● Given data
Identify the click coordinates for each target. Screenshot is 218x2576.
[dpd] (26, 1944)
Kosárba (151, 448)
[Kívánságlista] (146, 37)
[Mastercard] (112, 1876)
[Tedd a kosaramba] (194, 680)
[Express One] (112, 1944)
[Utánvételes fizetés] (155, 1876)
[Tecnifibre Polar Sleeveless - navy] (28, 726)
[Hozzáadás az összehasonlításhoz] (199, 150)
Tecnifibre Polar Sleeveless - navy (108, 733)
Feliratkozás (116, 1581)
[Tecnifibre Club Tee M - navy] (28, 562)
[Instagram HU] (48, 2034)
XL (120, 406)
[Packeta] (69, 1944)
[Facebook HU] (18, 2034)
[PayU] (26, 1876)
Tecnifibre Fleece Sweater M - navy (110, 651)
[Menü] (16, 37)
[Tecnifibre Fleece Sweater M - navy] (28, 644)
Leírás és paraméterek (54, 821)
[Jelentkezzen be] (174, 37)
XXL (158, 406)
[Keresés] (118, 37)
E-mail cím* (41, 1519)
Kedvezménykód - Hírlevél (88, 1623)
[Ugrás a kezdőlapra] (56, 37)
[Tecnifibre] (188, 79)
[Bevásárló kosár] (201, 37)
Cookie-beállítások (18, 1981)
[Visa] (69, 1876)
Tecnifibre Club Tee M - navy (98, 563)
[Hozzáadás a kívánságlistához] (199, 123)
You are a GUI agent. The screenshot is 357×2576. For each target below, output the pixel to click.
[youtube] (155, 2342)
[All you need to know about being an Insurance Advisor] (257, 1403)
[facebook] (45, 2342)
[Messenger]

● Problem to solve
Copy the data. Make sure every line matches exactly.

● Result of this exercise
Identify the click coordinates for each target. Screenshot is 218x2576.
[dpd] (26, 1944)
Kosárba (151, 448)
[Kívánságlista] (146, 37)
[Mastercard] (112, 1876)
[Tedd a kosaramba] (194, 680)
[Express One] (112, 1944)
[Utánvételes fizetés] (155, 1876)
[Tecnifibre Polar Sleeveless - navy] (28, 726)
[Hozzáadás az összehasonlításhoz] (199, 150)
Tecnifibre Polar Sleeveless - navy (108, 733)
Feliratkozás (116, 1581)
[Tecnifibre Club Tee M - navy] (28, 562)
[Instagram HU] (48, 2034)
XL (120, 406)
[Packeta] (69, 1944)
[Facebook HU] (18, 2034)
[PayU] (26, 1876)
Tecnifibre Fleece Sweater M - navy (110, 651)
[Menü] (16, 37)
[Tecnifibre Fleece Sweater M - navy] (28, 644)
Leírás és paraméterek (54, 821)
[Jelentkezzen be] (174, 37)
XXL (158, 406)
[Keresés] (118, 37)
E-mail cím* (41, 1519)
Kedvezménykód - Hírlevél (88, 1623)
[Ugrás a kezdőlapra] (56, 37)
[Tecnifibre] (188, 79)
[Bevásárló kosár] (201, 37)
Cookie-beállítások (18, 1981)
[Visa] (69, 1876)
Tecnifibre Club Tee M - navy (98, 563)
[Hozzáadás a kívánságlistához] (199, 123)
You are a GUI agent. The screenshot is 357×2576. For each target below, output the pixel to click.
[youtube] (155, 2342)
[All you need to know about being an Insurance Advisor] (257, 1403)
[facebook] (45, 2342)
[Messenger]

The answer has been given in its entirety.